→ **TASK INPUTS**:
*****
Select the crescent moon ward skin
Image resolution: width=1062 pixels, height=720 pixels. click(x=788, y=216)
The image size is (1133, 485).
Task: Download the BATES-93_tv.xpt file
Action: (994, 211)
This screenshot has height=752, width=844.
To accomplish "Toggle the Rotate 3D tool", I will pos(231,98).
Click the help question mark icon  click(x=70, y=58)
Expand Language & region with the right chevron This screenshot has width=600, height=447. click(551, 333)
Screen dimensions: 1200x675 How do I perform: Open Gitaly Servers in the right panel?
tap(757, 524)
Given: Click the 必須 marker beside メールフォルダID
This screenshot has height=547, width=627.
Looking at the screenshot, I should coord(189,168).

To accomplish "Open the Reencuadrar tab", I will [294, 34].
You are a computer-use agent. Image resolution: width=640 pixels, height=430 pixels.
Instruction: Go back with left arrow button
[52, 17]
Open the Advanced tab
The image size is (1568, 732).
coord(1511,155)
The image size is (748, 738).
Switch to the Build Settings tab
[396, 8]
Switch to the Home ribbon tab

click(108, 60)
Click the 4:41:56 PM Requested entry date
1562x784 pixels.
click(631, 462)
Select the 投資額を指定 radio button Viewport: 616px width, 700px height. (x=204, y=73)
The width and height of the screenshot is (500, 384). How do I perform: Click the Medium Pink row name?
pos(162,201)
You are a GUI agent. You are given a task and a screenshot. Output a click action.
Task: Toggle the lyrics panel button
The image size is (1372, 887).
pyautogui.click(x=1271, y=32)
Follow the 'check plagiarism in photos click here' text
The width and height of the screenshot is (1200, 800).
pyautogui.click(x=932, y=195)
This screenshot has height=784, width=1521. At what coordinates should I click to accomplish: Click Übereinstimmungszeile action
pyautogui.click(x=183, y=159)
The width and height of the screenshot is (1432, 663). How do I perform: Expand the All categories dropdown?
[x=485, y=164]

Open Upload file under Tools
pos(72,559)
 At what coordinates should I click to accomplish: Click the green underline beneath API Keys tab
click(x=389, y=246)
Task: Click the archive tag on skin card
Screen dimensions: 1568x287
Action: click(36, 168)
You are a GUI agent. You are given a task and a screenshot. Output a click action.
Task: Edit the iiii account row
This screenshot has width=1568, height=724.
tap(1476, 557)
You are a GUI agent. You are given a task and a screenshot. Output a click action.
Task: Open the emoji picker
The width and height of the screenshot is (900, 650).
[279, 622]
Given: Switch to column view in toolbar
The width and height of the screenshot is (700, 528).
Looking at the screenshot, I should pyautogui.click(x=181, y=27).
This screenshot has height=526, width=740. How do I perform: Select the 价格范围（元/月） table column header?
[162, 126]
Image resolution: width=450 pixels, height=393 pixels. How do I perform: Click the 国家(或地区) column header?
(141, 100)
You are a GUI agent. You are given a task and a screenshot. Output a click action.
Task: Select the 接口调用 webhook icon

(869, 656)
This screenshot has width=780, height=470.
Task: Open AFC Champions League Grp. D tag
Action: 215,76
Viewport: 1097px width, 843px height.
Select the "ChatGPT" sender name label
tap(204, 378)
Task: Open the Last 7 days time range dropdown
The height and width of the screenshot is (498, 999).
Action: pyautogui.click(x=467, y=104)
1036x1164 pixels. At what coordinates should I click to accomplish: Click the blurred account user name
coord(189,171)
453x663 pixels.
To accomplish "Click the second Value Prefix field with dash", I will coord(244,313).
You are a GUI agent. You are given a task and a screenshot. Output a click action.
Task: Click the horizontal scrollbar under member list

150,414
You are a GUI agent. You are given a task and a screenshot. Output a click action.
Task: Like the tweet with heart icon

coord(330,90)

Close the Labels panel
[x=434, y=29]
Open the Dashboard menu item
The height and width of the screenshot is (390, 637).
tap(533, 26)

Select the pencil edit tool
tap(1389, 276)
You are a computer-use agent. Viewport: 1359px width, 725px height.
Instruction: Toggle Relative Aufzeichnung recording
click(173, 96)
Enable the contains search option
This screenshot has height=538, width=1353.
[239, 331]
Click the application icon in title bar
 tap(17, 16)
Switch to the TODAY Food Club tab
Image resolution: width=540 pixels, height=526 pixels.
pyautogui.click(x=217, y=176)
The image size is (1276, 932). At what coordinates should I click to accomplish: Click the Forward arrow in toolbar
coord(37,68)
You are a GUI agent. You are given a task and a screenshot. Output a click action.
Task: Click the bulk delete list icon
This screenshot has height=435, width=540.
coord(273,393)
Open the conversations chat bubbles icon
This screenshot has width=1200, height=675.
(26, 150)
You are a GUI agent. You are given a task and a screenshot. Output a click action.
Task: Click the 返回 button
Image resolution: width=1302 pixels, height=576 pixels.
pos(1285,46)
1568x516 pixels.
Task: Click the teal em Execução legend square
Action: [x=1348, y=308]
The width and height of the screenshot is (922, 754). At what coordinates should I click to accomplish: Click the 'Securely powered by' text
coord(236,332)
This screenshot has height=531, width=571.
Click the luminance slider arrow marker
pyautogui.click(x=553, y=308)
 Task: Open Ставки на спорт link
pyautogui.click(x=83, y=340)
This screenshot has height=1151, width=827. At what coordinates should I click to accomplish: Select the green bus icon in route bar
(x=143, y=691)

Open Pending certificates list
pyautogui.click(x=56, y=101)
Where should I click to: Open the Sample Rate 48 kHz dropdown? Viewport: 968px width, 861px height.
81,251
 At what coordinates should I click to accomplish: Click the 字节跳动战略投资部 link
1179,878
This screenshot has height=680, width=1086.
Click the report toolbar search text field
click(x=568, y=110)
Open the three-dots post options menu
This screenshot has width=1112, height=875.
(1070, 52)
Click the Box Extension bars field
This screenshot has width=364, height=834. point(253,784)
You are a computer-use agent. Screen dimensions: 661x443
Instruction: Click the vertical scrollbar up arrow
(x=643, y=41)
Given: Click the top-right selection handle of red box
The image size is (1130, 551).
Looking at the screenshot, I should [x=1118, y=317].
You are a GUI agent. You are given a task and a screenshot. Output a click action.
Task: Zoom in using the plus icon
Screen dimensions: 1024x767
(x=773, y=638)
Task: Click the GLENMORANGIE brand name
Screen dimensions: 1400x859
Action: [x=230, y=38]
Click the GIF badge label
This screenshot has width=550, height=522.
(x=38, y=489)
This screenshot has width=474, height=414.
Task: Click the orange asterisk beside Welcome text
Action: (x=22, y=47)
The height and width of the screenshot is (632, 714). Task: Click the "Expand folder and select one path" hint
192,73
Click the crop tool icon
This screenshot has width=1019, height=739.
*****
→ **DIRECTIONS FOR THIS TASK**:
Please reproduce the data as it was given, with every line exact.

→ **SOLUTION FOR THIS PROBLEM**:
Select the crescent moon ward skin
Image resolution: width=1062 pixels, height=720 pixels. click(x=788, y=216)
The image size is (1133, 485).
Task: Download the BATES-93_tv.xpt file
Action: (994, 211)
This screenshot has height=752, width=844.
To accomplish "Toggle the Rotate 3D tool", I will pos(231,98).
Click the help question mark icon  click(x=70, y=58)
Expand Language & region with the right chevron This screenshot has width=600, height=447. click(551, 333)
Screen dimensions: 1200x675 How do I perform: Open Gitaly Servers in the right panel?
tap(757, 524)
Given: Click the 必須 marker beside メールフォルダID
This screenshot has height=547, width=627.
Looking at the screenshot, I should coord(189,168).

To accomplish "Open the Reencuadrar tab", I will [294, 34].
You are a computer-use agent. Image resolution: width=640 pixels, height=430 pixels.
Instruction: Go back with left arrow button
[52, 17]
Open the Advanced tab
The image size is (1568, 732).
coord(1511,155)
The image size is (748, 738).
Switch to the Build Settings tab
[396, 8]
Switch to the Home ribbon tab

click(108, 60)
Click the 4:41:56 PM Requested entry date
1562x784 pixels.
click(631, 462)
Select the 投資額を指定 radio button Viewport: 616px width, 700px height. (x=204, y=73)
The width and height of the screenshot is (500, 384). How do I perform: Click the Medium Pink row name?
pos(162,201)
You are a GUI agent. You are given a task and a screenshot. Output a click action.
Task: Toggle the lyrics panel button
The image size is (1372, 887).
pyautogui.click(x=1271, y=32)
Follow the 'check plagiarism in photos click here' text
The width and height of the screenshot is (1200, 800).
pyautogui.click(x=932, y=195)
This screenshot has height=784, width=1521. At what coordinates should I click to accomplish: Click Übereinstimmungszeile action
pyautogui.click(x=183, y=159)
The width and height of the screenshot is (1432, 663). How do I perform: Expand the All categories dropdown?
[x=485, y=164]

Open Upload file under Tools
pos(72,559)
 At what coordinates should I click to accomplish: Click the green underline beneath API Keys tab
click(x=389, y=246)
Task: Click the archive tag on skin card
Screen dimensions: 1568x287
Action: click(36, 168)
You are a GUI agent. You are given a task and a screenshot. Output a click action.
Task: Edit the iiii account row
This screenshot has width=1568, height=724.
tap(1476, 557)
You are a GUI agent. You are given a task and a screenshot. Output a click action.
Task: Open the emoji picker
The width and height of the screenshot is (900, 650).
[279, 622]
Given: Switch to column view in toolbar
The width and height of the screenshot is (700, 528).
Looking at the screenshot, I should pyautogui.click(x=181, y=27).
This screenshot has height=526, width=740. How do I perform: Select the 价格范围（元/月） table column header?
[162, 126]
Image resolution: width=450 pixels, height=393 pixels. How do I perform: Click the 国家(或地区) column header?
(141, 100)
You are a GUI agent. You are given a task and a screenshot. Output a click action.
Task: Select the 接口调用 webhook icon

(869, 656)
This screenshot has width=780, height=470.
Task: Open AFC Champions League Grp. D tag
Action: 215,76
Viewport: 1097px width, 843px height.
Select the "ChatGPT" sender name label
tap(204, 378)
Task: Open the Last 7 days time range dropdown
The height and width of the screenshot is (498, 999).
Action: pyautogui.click(x=467, y=104)
1036x1164 pixels. At what coordinates should I click to accomplish: Click the blurred account user name
coord(189,171)
453x663 pixels.
To accomplish "Click the second Value Prefix field with dash", I will coord(244,313).
You are a GUI agent. You are given a task and a screenshot. Output a click action.
Task: Click the horizontal scrollbar under member list

150,414
You are a GUI agent. You are given a task and a screenshot. Output a click action.
Task: Like the tweet with heart icon

coord(330,90)

Close the Labels panel
[x=434, y=29]
Open the Dashboard menu item
The height and width of the screenshot is (390, 637).
tap(533, 26)

Select the pencil edit tool
tap(1389, 276)
You are a computer-use agent. Viewport: 1359px width, 725px height.
Instruction: Toggle Relative Aufzeichnung recording
click(173, 96)
Enable the contains search option
This screenshot has height=538, width=1353.
[239, 331]
Click the application icon in title bar
 tap(17, 16)
Switch to the TODAY Food Club tab
Image resolution: width=540 pixels, height=526 pixels.
pyautogui.click(x=217, y=176)
The image size is (1276, 932). At what coordinates should I click to accomplish: Click the Forward arrow in toolbar
coord(37,68)
You are a GUI agent. You are given a task and a screenshot. Output a click action.
Task: Click the bulk delete list icon
This screenshot has height=435, width=540.
coord(273,393)
Open the conversations chat bubbles icon
This screenshot has width=1200, height=675.
(26, 150)
You are a GUI agent. You are given a task and a screenshot. Output a click action.
Task: Click the 返回 button
Image resolution: width=1302 pixels, height=576 pixels.
pos(1285,46)
1568x516 pixels.
Task: Click the teal em Execução legend square
Action: [x=1348, y=308]
The width and height of the screenshot is (922, 754). At what coordinates should I click to accomplish: Click the 'Securely powered by' text
coord(236,332)
This screenshot has height=531, width=571.
Click the luminance slider arrow marker
pyautogui.click(x=553, y=308)
 Task: Open Ставки на спорт link
pyautogui.click(x=83, y=340)
This screenshot has height=1151, width=827. At what coordinates should I click to accomplish: Select the green bus icon in route bar
(x=143, y=691)

Open Pending certificates list
pyautogui.click(x=56, y=101)
Where should I click to: Open the Sample Rate 48 kHz dropdown? Viewport: 968px width, 861px height.
81,251
 At what coordinates should I click to accomplish: Click the 字节跳动战略投资部 link
1179,878
This screenshot has height=680, width=1086.
Click the report toolbar search text field
click(x=568, y=110)
Open the three-dots post options menu
This screenshot has width=1112, height=875.
(1070, 52)
Click the Box Extension bars field
This screenshot has width=364, height=834. point(253,784)
You are a computer-use agent. Screen dimensions: 661x443
Instruction: Click the vertical scrollbar up arrow
(x=643, y=41)
Given: Click the top-right selection handle of red box
The image size is (1130, 551).
Looking at the screenshot, I should [x=1118, y=317].
You are a GUI agent. You are given a task and a screenshot. Output a click action.
Task: Zoom in using the plus icon
Screen dimensions: 1024x767
(x=773, y=638)
Task: Click the GLENMORANGIE brand name
Screen dimensions: 1400x859
Action: [x=230, y=38]
Click the GIF badge label
This screenshot has width=550, height=522.
(x=38, y=489)
This screenshot has width=474, height=414.
Task: Click the orange asterisk beside Welcome text
Action: (x=22, y=47)
The height and width of the screenshot is (632, 714). Task: Click the "Expand folder and select one path" hint
192,73
Click the crop tool icon
This screenshot has width=1019, height=739.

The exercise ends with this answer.